**PROVIDED TEXT**
━━━━━━━━━━━━━━━━

Another of the administration’s cost-cutting initiatives involves slashing “indirect costs” by $4bn. Courts have temporarily blocked the plan, but attorneys representing academic institutions expect the administration to attempt an end run.

“The administration has made it very clear, NIH has made it very clear, the indirect rates are too high and reflect” what the administration views as “waste and inefficiency,” said Dan Graham, a partner with the McDermott Will & Emery law firm.

Cohen’s lab has a 59% indirect cost rate. Part of that cost is related to the maintenance of freezers with tissue samples – and not just the electricity to run them. Their contents are so precious that at all times a member of staff wears a pager that alerts in the event of a malfunction.

“We also expect the administration to try to use existing authority, existing terms and conditions in regulations and rate agreements, to open them up for renegotiation,” said Graham. In practice, that could mean arguing that researchers spent money inappropriately to reopen negotiations.

The administration moved to further solidify its ability to impose changes by rescinding a little-known transparency policy called the “Richardson waiver”. In force since 1971, the waiver requires the Department of Health and Human Services to publish policy changes in the Federal Register.

━━━━━━━━━━━━━━━━

**EXERCISE DIRECTIONS**
Copy out the full passage on the administration's plan to cut indirect research costs word for word.

**DATA EXCERPTS**
━━━━━━━━━━━━━━━━

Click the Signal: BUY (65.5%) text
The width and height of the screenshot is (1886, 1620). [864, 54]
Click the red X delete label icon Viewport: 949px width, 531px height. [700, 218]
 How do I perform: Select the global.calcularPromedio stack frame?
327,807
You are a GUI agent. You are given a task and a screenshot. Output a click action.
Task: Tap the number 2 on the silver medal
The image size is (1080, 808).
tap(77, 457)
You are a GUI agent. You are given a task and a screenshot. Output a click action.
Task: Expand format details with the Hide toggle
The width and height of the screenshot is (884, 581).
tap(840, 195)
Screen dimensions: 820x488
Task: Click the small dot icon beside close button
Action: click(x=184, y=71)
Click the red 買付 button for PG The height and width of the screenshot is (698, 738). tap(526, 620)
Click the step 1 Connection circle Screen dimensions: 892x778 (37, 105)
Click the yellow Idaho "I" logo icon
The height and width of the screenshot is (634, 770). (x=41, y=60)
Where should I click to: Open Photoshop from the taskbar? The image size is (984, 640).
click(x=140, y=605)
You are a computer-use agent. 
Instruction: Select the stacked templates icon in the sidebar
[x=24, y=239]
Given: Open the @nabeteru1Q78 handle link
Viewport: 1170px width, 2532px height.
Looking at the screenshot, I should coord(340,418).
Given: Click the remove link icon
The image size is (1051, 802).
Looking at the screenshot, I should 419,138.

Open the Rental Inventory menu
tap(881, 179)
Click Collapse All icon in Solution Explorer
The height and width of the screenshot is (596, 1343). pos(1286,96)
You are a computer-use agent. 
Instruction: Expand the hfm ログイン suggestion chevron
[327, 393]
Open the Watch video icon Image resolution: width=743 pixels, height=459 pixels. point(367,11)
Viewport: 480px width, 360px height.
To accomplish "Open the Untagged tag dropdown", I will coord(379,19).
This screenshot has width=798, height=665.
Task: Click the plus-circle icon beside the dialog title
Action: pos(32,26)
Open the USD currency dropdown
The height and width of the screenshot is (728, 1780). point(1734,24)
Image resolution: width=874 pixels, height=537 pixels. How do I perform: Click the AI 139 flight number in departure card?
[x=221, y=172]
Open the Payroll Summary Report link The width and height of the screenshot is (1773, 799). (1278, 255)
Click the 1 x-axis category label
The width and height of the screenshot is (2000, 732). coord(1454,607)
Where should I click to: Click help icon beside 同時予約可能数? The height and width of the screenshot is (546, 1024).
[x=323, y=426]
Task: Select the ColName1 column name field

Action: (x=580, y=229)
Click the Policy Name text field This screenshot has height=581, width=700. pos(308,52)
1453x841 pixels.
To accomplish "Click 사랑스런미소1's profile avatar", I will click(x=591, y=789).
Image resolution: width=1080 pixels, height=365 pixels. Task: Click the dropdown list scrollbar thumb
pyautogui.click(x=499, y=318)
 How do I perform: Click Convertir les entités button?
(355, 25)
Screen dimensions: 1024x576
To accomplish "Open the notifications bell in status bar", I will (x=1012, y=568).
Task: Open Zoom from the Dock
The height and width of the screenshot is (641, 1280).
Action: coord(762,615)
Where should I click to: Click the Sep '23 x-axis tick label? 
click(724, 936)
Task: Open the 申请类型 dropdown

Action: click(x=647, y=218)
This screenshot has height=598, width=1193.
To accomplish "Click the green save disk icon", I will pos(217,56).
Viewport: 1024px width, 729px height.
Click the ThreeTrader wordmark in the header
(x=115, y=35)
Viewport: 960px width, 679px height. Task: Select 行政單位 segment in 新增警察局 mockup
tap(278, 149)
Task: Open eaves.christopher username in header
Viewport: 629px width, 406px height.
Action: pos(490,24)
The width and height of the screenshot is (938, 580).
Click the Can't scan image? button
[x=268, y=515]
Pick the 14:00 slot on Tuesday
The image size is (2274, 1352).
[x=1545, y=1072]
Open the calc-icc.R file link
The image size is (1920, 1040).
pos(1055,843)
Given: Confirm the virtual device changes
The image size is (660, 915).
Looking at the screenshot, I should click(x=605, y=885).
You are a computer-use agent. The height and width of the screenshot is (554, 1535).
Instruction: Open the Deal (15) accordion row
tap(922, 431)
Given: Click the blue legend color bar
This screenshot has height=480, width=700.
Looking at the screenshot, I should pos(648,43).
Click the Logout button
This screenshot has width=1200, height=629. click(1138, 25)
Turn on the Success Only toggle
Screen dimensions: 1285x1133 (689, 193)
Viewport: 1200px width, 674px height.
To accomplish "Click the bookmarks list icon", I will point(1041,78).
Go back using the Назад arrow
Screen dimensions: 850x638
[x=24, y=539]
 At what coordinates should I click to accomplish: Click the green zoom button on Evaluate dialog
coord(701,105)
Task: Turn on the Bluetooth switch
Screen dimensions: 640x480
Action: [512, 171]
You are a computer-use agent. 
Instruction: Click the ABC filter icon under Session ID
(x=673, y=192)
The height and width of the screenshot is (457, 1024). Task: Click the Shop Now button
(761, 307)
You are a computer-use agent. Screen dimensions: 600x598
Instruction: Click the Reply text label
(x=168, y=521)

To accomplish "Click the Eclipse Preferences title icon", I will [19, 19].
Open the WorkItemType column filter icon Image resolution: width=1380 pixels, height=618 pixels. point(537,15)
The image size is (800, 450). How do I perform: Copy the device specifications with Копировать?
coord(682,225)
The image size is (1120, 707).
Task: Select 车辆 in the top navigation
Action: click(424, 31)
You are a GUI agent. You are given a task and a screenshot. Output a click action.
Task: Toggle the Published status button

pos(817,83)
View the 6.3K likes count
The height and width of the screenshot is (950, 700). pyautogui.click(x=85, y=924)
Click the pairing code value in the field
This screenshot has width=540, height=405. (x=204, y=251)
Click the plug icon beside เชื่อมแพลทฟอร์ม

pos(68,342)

━━━━━━━━━━━━━━━━

**YOUR SOLUTION**
Another of the administration’s cost-cutting initiatives involves slashing “indirect costs” by $4bn. Courts have temporarily blocked the plan, but attorneys representing academic institutions expect the administration to attempt an end run.

“The administration has made it very clear, NIH has made it very clear, the indirect rates are too high and reflect” what the administration views as “waste and inefficiency,” said Dan Graham, a partner with the McDermott Will & Emery law firm.

Cohen’s lab has a 59% indirect cost rate. Part of that cost is related to the maintenance of freezers with tissue samples – and not just the electricity to run them. Their contents are so precious that at all times a member of staff wears a pager that alerts in the event of a malfunction.

“We also expect the administration to try to use existing authority, existing terms and conditions in regulations and rate agreements, to open them up for renegotiation,” said Graham. In practice, that could mean arguing that researchers spent money inappropriately to reopen negotiations.

The administration moved to further solidify its ability to impose changes by rescinding a little-known transparency policy called the “Richardson waiver”. In force since 1971, the waiver requires the Department of Health and Human Services to publish policy changes in the Federal Register.